- _EXERCISE_
The entire listing below is to be transcribed without a single slip.

- _SOURCE MATERIAL_
* * * *
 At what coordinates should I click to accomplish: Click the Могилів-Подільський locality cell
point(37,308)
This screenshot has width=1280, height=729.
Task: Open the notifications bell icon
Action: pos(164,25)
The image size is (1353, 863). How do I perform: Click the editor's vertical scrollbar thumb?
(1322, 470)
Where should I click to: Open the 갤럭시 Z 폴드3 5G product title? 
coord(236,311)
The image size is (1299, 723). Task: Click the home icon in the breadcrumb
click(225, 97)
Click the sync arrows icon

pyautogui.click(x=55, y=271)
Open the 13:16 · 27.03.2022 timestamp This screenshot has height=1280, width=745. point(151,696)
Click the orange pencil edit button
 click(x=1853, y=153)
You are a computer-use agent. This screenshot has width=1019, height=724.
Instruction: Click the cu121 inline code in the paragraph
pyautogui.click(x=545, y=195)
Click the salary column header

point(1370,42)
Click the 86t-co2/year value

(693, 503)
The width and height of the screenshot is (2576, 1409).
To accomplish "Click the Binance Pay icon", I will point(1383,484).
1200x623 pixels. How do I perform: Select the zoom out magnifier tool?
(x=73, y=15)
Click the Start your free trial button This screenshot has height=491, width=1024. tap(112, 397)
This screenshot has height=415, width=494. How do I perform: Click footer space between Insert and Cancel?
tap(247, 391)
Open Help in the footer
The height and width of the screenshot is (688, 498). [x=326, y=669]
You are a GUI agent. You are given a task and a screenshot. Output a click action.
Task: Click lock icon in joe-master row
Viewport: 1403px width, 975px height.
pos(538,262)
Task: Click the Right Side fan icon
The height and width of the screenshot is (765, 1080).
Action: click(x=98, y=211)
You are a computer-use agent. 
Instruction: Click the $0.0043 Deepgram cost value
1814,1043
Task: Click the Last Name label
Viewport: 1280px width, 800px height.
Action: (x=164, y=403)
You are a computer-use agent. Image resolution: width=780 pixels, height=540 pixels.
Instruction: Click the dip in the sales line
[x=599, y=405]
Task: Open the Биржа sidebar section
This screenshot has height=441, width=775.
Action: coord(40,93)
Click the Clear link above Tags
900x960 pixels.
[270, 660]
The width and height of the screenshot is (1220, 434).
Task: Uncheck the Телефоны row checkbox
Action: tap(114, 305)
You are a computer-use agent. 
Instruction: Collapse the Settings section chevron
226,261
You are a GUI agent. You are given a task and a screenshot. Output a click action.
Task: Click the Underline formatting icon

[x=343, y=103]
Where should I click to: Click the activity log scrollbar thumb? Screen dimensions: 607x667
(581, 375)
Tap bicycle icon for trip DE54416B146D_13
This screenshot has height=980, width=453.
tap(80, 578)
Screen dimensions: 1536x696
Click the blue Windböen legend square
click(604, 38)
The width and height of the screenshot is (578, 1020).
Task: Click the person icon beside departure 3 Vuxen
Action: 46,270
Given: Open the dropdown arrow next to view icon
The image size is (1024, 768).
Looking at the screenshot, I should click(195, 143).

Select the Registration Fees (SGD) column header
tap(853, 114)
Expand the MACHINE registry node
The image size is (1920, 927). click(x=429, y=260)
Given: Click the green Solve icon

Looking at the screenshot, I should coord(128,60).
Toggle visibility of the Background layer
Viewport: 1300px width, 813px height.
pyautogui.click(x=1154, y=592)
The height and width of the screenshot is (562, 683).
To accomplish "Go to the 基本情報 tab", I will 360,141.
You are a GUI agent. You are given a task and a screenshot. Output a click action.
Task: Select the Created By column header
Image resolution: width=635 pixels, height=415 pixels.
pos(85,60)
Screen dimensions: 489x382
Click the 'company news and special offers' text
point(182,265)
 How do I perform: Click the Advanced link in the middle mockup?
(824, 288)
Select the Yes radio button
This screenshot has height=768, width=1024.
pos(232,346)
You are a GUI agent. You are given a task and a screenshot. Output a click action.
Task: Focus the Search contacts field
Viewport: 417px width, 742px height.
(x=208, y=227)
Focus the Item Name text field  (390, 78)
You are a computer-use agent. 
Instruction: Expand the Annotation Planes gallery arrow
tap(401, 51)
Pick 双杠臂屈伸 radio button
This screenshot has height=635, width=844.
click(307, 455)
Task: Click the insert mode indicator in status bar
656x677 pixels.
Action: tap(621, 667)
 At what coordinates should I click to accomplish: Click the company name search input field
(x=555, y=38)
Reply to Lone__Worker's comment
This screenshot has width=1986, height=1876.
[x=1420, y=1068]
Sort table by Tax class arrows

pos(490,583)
* * * *
- _ANSWER SECTION_
 At what coordinates should I click to accomplish: Click the Могилів-Подільський locality cell
point(37,308)
This screenshot has width=1280, height=729.
Task: Open the notifications bell icon
Action: pos(164,25)
The image size is (1353, 863). How do I perform: Click the editor's vertical scrollbar thumb?
(1322, 470)
Where should I click to: Open the 갤럭시 Z 폴드3 5G product title? 
coord(236,311)
The image size is (1299, 723). Task: Click the home icon in the breadcrumb
click(225, 97)
Click the sync arrows icon

pyautogui.click(x=55, y=271)
Open the 13:16 · 27.03.2022 timestamp This screenshot has height=1280, width=745. point(151,696)
Click the orange pencil edit button
 click(x=1853, y=153)
You are a computer-use agent. This screenshot has width=1019, height=724.
Instruction: Click the cu121 inline code in the paragraph
pyautogui.click(x=545, y=195)
Click the salary column header

point(1370,42)
Click the 86t-co2/year value

(693, 503)
The width and height of the screenshot is (2576, 1409).
To accomplish "Click the Binance Pay icon", I will point(1383,484).
1200x623 pixels. How do I perform: Select the zoom out magnifier tool?
(x=73, y=15)
Click the Start your free trial button This screenshot has height=491, width=1024. tap(112, 397)
This screenshot has height=415, width=494. How do I perform: Click footer space between Insert and Cancel?
tap(247, 391)
Open Help in the footer
The height and width of the screenshot is (688, 498). [x=326, y=669]
You are a GUI agent. You are given a task and a screenshot. Output a click action.
Task: Click lock icon in joe-master row
Viewport: 1403px width, 975px height.
pos(538,262)
Task: Click the Right Side fan icon
The height and width of the screenshot is (765, 1080).
Action: click(x=98, y=211)
You are a computer-use agent. 
Instruction: Click the $0.0043 Deepgram cost value
1814,1043
Task: Click the Last Name label
Viewport: 1280px width, 800px height.
Action: (x=164, y=403)
You are a computer-use agent. Image resolution: width=780 pixels, height=540 pixels.
Instruction: Click the dip in the sales line
[x=599, y=405]
Task: Open the Биржа sidebar section
This screenshot has height=441, width=775.
Action: coord(40,93)
Click the Clear link above Tags
900x960 pixels.
[270, 660]
The width and height of the screenshot is (1220, 434).
Task: Uncheck the Телефоны row checkbox
Action: tap(114, 305)
You are a computer-use agent. 
Instruction: Collapse the Settings section chevron
226,261
You are a GUI agent. You are given a task and a screenshot. Output a click action.
Task: Click the Underline formatting icon

[x=343, y=103]
Where should I click to: Click the activity log scrollbar thumb? Screen dimensions: 607x667
(581, 375)
Tap bicycle icon for trip DE54416B146D_13
This screenshot has height=980, width=453.
tap(80, 578)
Screen dimensions: 1536x696
Click the blue Windböen legend square
click(604, 38)
The width and height of the screenshot is (578, 1020).
Task: Click the person icon beside departure 3 Vuxen
Action: 46,270
Given: Open the dropdown arrow next to view icon
The image size is (1024, 768).
Looking at the screenshot, I should click(195, 143).

Select the Registration Fees (SGD) column header
tap(853, 114)
Expand the MACHINE registry node
The image size is (1920, 927). click(x=429, y=260)
Given: Click the green Solve icon

Looking at the screenshot, I should coord(128,60).
Toggle visibility of the Background layer
Viewport: 1300px width, 813px height.
pyautogui.click(x=1154, y=592)
The height and width of the screenshot is (562, 683).
To accomplish "Go to the 基本情報 tab", I will 360,141.
You are a GUI agent. You are given a task and a screenshot. Output a click action.
Task: Select the Created By column header
Image resolution: width=635 pixels, height=415 pixels.
pos(85,60)
Screen dimensions: 489x382
Click the 'company news and special offers' text
point(182,265)
 How do I perform: Click the Advanced link in the middle mockup?
(824, 288)
Select the Yes radio button
This screenshot has height=768, width=1024.
pos(232,346)
You are a GUI agent. You are given a task and a screenshot. Output a click action.
Task: Focus the Search contacts field
Viewport: 417px width, 742px height.
(x=208, y=227)
Focus the Item Name text field  (390, 78)
You are a computer-use agent. 
Instruction: Expand the Annotation Planes gallery arrow
tap(401, 51)
Pick 双杠臂屈伸 radio button
This screenshot has height=635, width=844.
click(307, 455)
Task: Click the insert mode indicator in status bar
656x677 pixels.
Action: tap(621, 667)
 At what coordinates should I click to accomplish: Click the company name search input field
(x=555, y=38)
Reply to Lone__Worker's comment
This screenshot has width=1986, height=1876.
[x=1420, y=1068]
Sort table by Tax class arrows

pos(490,583)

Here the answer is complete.